For a 70B model with hidden dimension 8192:

Transfer per layer boundary=2×dmodel×bytes=2×8192×2=32,768 bytes32 KB\text{Transfer per layer boundary} = 2 \times d_{\text{model}} \times \text{bytes} = 2 \times 8192 \times 2 = 32{,}768 \text{ bytes} \approx 32 \text{ KB}

At PCIe 4.0 x16 bandwidth (32 GB/s theoretical, ~25 GB/s effective), transferring 32 KB takes ~1.3 microseconds. This is negligible — the bottleneck is not the transfer size but the latency of crossing the PCIe bus (5-10 microseconds per transfer, dominated by DMA setup and synchronization).

With two boundary crossings per token (GPU-to-CPU and CPU-to-GPU), the overhead is ~10-20 microseconds per token. At 30 tok/s, each token takes ~33 ms, so the PCIe overhead is under 0.1% — completely negligible.

📊

Hybrid Offloading Performance (Llama 3 70B Q4_K_M, RTX 4090 24GB)
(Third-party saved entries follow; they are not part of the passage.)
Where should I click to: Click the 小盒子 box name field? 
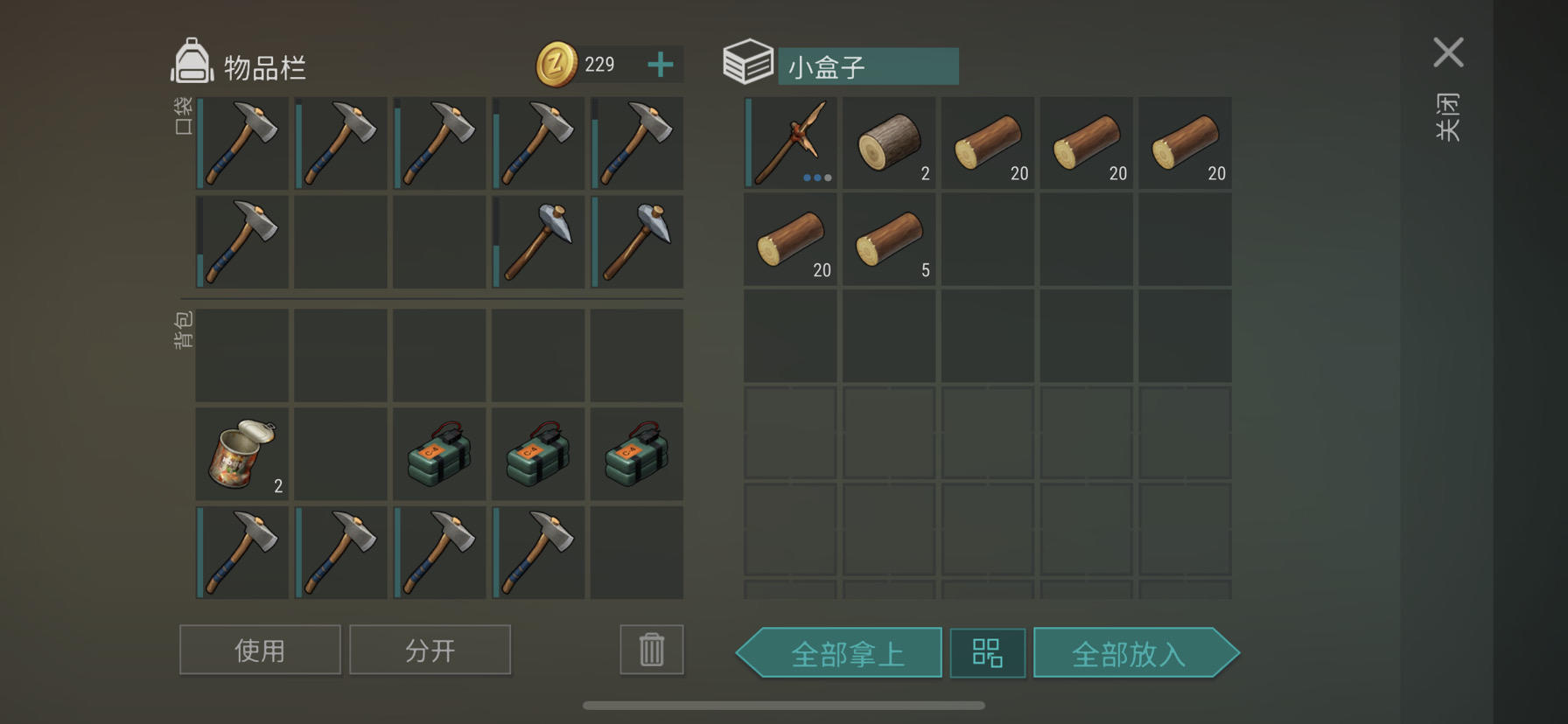pos(868,66)
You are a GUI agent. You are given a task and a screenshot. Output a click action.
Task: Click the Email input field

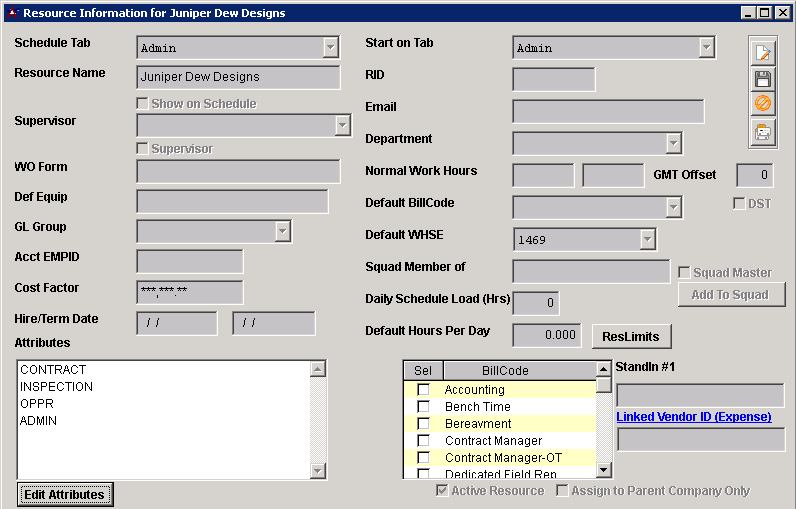pos(608,111)
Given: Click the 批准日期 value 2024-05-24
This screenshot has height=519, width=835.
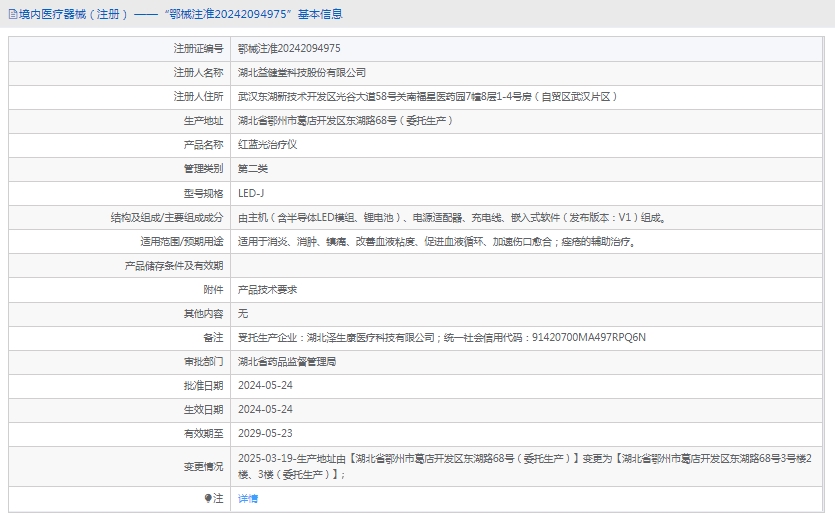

GPU LayersCPU LayersVRAM UsedDecode (tok/s)Speedup vs. CPU-Only
0 (CPU only) 80 0 GB 3.1 1.0x
20 60 8.5 GB 5.8 1.9x
35 45 15.2 GB 8.4 2.7x
45 35 19.8 GB 10.9 3.5x
55 25 23.1 GB 13.2 4.3x
80 (GPU only) 0 35.2 GB N/A (OOM) N/A
Note: Intel i9-13900K + RTX 4090. The 70B Q4 model needs ~35 GB, exceeding 24 GB VRAM. Offloading 55/80 layers fits in VRAM and achieves 4.3x speedup over CPU-only.

The hybrid approach achieves 13.2 tok/s with 55 layers on the GPU — 4.3x faster than CPU-only and approaching the threshold of comfortable interactive use. The speedup is roughly proportional to the fraction of layers on the GPU, as expected.

When Offloading Is Not Worth It

Offloading has diminishing returns when:

  1. The model fits entirely on the GPU. If the model fits in VRAM, offloading some layers to CPU only slows things down. Use --ngl 999 (all layers on GPU).

  2. Very few layers fit on the GPU. If you can only offload 5-10 layers (e.g., an RTX 3060 with 12 GB trying to offload from a 70B model), the GPU processes such a small fraction of the model that the speedup is marginal (1.2-1.5x) and may not justify the GPU power consumption.

  3. PCIe bandwidth is limited. Older systems with PCIe 3.0 x8 or lower have half the bandwidth, doubling transfer overhead. This is still not the bottleneck for the hidden state transfer, but it matters for initial model loading if the GPU layers must be copied from system RAM.


9. Practical Recommendations

For practitioners considering CPU inference:

  1. Start with Q4_K_M. It is the sweet spot for quality vs. speed vs. size. Only deviate if you have a specific reason (quality-critical: Q5_K_M or Q8_0; memory-constrained: Q3_K_M).

  2. Match thread count to performance cores. On Intel hybrid CPUs, set --threads to the P-core count, not the total core count. On AMD, use all cores. On Apple Silicon, use all performance cores.

  3. Use mmap (default). Do not disable mmap unless you have a specific reason. It provides instant startup and cross-process memory sharing.

  4. Apple Silicon: use Metal. Always enable the Metal backend (--ngl 999) on Apple Silicon. The unified memory architecture means GPU offloading has zero data transfer cost and strictly improves performance.

  5. x86 + discrete GPU: offload as many layers as fit. For RTX 3090/4090, set --ngl to the maximum that fits in VRAM. Use nvidia-smi to check remaining VRAM after loading.

  6. For serving: consider llama.cpp’s built-in server. llama-server provides an OpenAI-compatible API with continuous batching, slot management, and concurrent request handling — suitable for light production use.

  7. Monitor token speed, not just peak. CPU inference speed varies with sequence length (longer sequences slow attention) and quantization type. Benchmark with your actual prompt lengths, not just short test prompts.

  8. Use importance matrix quantization for quality-sensitive deployments. The one-time calibration cost is negligible compared to the quality improvement it provides, especially at Q3 and Q4 bit widths.

CPU inference is not a consolation prize — it is a legitimate deployment strategy for the right workloads. As models get more efficient (smaller architectures, better distillation) and hardware improves (DDR5 bandwidth, wider SIMD, Apple Silicon generations), the performance gap narrows. The 7B model you run locally today at 25 tok/s may be functionally equivalent to the 70B model you needed a GPU cluster for two years ago.